CAPSIF:Voxel, in most cases, performs similarly on AlphaFold2 structures
Both CAPSIF models were trained and tested on bound crystal structures; however, experimental protein structure determination can be expensive, even in the absence of carbohydrates. We, therefore, investigated whether CAPSIF:V could usefully predict carbohydrate-binding structures from computationally modeled structures. We reconstructed the test protein structure dataset with the Colab implementation of AlphaFold2 (AF2) (Jumper et al., 2021; Mirdita et al., 2022), predicted the carbohydrate-binding residues of the predicted structures, and evaluated the same performance metrics (Table 2). CAPSIF:V predicts the carbohydrate-binding regions with similar Dice coefficients of 0.597 and 0.586 for PDB versus AF2 predicted structures, respectively. Figure 4A shows that the Dice distribution is similar between PDB and AF2 structures. CAPSIF:V predicts the center of the carbohydrate-binding region more accurately on AF2 structures with a DCC of 3.8 Å, compared to 4.5 Å on crystal structures.
TABLE 2. Metrics for CAPSIF:Voxel inputting PDB or AF2 structures. Dice, PPV, sensitivity, DCC, MCC, and coverage defined in Table 1.
FIGURE 4. Dice coefficient assessment of CAPSIF:Voxel on PDB and AlphaFold2 (AF2) structures. (A) Kernel density estimate (h = 0.04) showing the distribution of the Dice coefficient for both methods. (B) Comparison of each test structure between CAPSIF:V on PDB and AF2 structures.
Although CAPSIF:V has a lower average DCC on AF2 structures compared to experimental structures, CAPSIF:V fails to predict any sites at all on 15% of AF2 structures, whereas it fails in only 5% of PDB structures, suggesting that the signal about sugar binding is removed for some of the small backbone errors produced by AF2.

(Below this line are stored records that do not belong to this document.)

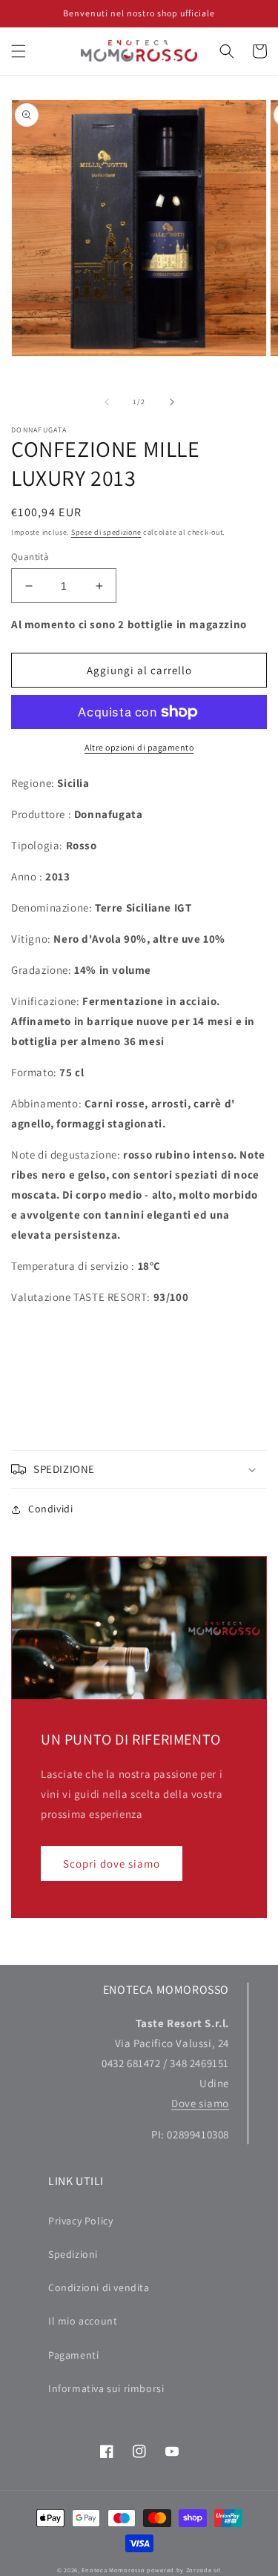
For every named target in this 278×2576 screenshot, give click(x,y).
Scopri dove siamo (111, 1864)
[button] (18, 51)
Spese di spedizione (106, 532)
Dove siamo (200, 2103)
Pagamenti (73, 2355)
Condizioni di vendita (99, 2287)
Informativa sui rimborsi (106, 2388)
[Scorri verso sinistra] (106, 402)
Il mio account (82, 2321)
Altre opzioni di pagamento (139, 747)
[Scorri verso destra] (172, 402)
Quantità (30, 556)
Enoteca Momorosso (113, 2570)
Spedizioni (73, 2254)
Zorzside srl (203, 2570)
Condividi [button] (50, 1508)
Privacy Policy (80, 2220)
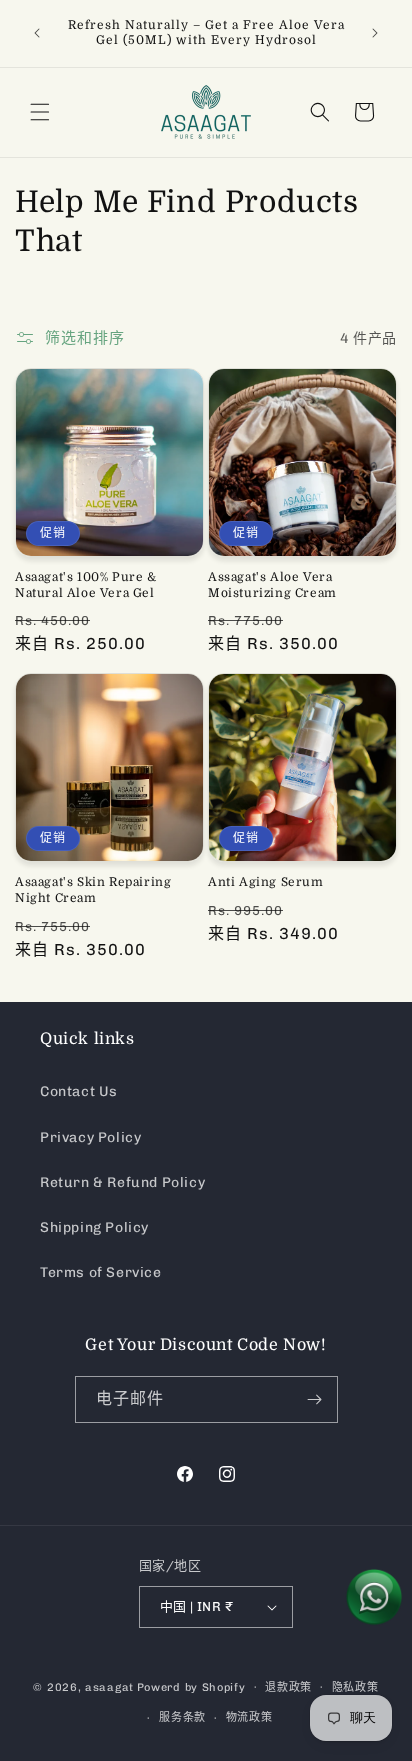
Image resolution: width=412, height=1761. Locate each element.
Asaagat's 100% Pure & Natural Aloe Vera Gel (86, 585)
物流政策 (249, 1717)
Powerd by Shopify (191, 1686)
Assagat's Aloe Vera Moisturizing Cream (272, 585)
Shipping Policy (94, 1227)
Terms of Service (101, 1272)
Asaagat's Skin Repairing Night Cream (93, 890)
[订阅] (315, 1399)
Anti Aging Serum (266, 882)
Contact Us (79, 1091)
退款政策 (288, 1687)
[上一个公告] (37, 33)
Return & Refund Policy (122, 1182)
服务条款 (182, 1717)
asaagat (109, 1686)
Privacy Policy (90, 1137)
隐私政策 (355, 1687)
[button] (40, 112)
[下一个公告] (375, 33)
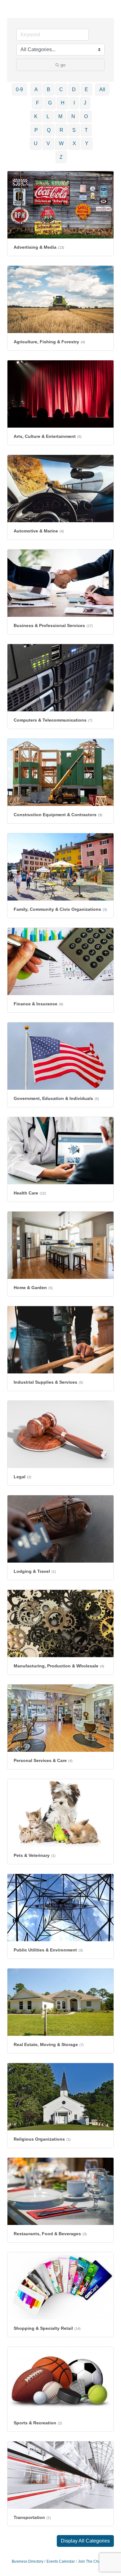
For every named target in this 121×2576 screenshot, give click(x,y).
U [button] (36, 143)
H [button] (63, 102)
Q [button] (49, 130)
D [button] (74, 89)
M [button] (60, 116)
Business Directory (27, 2561)
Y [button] (86, 143)
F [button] (37, 102)
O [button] (86, 116)
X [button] (74, 143)
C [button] (61, 89)
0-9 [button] (19, 89)
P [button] (36, 130)
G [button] (50, 102)
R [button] (61, 130)
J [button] (85, 102)
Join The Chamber (93, 2561)
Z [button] (61, 157)
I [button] (74, 102)
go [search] (62, 64)
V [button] (48, 143)
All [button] (102, 89)
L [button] (48, 116)
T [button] (86, 130)
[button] (85, 2541)
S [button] (74, 130)
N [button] (73, 116)
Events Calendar (61, 2561)
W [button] (61, 143)
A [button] (36, 89)
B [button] (48, 89)
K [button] (36, 116)
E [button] (86, 89)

The multiple outliers where CAPSIF:V fails to predict the region of carbohydrate binding in only AF2-predicted structures are sorted in Figure 4B. CAPSIF:V predicts a Dice coefficient of at least 0.15 units higher for PDB structures in 14.9% of structures and predicts AF2 structures with a 0.15 Dice coefficient or higher for 8.7% of test structures. AF2-generated structures can be inaccurate; however, in most of the test cases, AF2 captures the structures with angstrom level accuracy and the carbohydrate-binding residues with high pLDDT confidence; unfortunately, the pLDDT confidence measure does not correlate with the CAPSIF success rate (Supplementary Figure S8).

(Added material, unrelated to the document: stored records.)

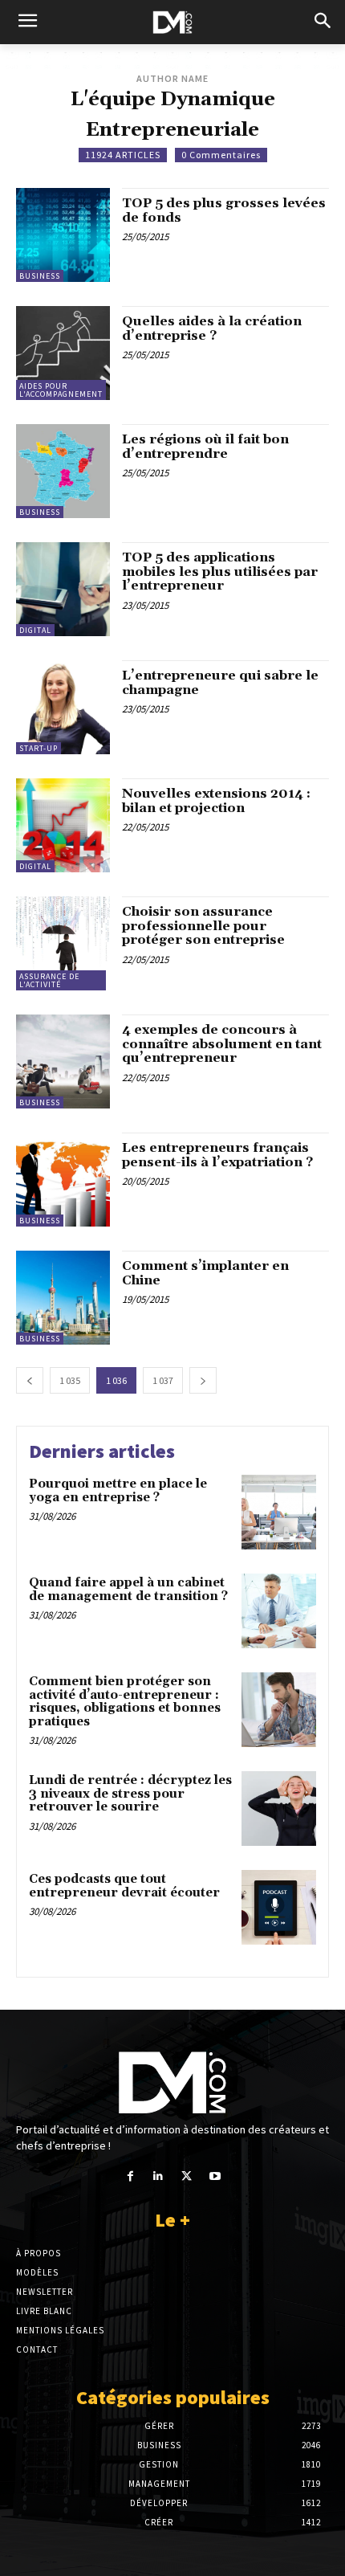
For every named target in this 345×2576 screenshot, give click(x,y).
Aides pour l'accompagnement (61, 390)
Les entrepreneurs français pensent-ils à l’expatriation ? (217, 1155)
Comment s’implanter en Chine (205, 1273)
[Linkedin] (158, 2176)
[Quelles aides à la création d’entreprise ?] (63, 353)
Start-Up (38, 748)
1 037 (162, 1380)
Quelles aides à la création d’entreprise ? (212, 328)
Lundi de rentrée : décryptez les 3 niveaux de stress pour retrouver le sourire (130, 1794)
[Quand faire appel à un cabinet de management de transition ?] (279, 1611)
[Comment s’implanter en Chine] (63, 1298)
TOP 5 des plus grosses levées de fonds (224, 210)
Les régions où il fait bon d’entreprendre (205, 446)
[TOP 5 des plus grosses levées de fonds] (63, 235)
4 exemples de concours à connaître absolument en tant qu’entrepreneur (222, 1044)
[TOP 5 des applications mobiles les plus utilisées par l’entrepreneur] (63, 589)
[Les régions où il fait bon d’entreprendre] (63, 471)
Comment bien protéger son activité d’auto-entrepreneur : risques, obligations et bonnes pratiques (125, 1701)
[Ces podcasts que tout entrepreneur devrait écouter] (279, 1907)
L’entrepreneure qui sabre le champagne (220, 682)
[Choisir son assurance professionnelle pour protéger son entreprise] (63, 943)
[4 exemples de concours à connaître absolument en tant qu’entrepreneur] (63, 1061)
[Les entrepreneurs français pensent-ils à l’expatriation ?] (63, 1180)
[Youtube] (215, 2176)
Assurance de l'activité (49, 980)
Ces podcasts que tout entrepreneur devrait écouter (124, 1886)
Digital (35, 630)
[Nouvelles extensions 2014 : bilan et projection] (63, 825)
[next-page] (203, 1380)
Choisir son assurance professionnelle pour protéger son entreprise (203, 926)
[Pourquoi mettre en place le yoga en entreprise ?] (279, 1512)
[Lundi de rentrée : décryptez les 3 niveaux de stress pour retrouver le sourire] (279, 1808)
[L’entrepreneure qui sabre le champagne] (63, 707)
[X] (187, 2176)
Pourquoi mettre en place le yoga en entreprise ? (118, 1490)
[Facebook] (130, 2176)
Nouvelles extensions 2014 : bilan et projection (216, 801)
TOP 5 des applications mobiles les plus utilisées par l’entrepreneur (220, 571)
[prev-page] (29, 1380)
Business (39, 276)
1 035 (69, 1380)
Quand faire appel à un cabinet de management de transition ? (128, 1589)
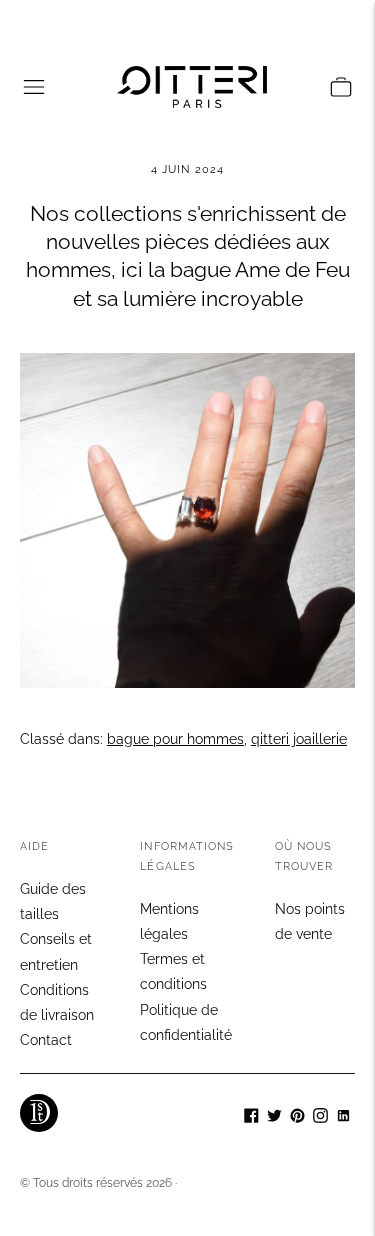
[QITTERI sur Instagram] (320, 1118)
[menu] (34, 87)
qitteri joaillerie (299, 739)
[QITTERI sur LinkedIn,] (343, 1118)
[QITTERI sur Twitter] (274, 1118)
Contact (46, 1040)
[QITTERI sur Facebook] (251, 1118)
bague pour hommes (175, 739)
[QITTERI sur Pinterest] (297, 1118)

CAPSIF assists ab initio prediction of bound protein–carbohydrate structures
CAPSIF:V predicts the carbohydrate-binding site on the majority of proteins with high accuracy, suggesting that it might be used in a pipeline to predict bound protein–carbohydrate structures. As a proof-of-concept, we developed a prospective pipeline and tested it on five proteins from the GlycanDock (Nance et al., 2021) test dataset that were not included in the CAPSIF dataset.
We constructed the following rudimentary pipeline. We predicted the binding site from each unbound protein’s experimentally determined structure with CAPSIF:V and constructed the known carbohydrate with Rosetta. The carbohydrate center of mass (CoM) was then placed in the CoM of the predicted binding region and manually rotated to align with the binding region shape. Subsequently, we used the Rosetta FastRelax (Tyka et al., 2011) protocol to remove steric clashes. In addition, we used Rosetta’s standard GlycanDock (Nance et al., 2021) to predict the bound structures. To find the highest-rated bound structure, we filtered 9,500 decoys by their computed interaction energy.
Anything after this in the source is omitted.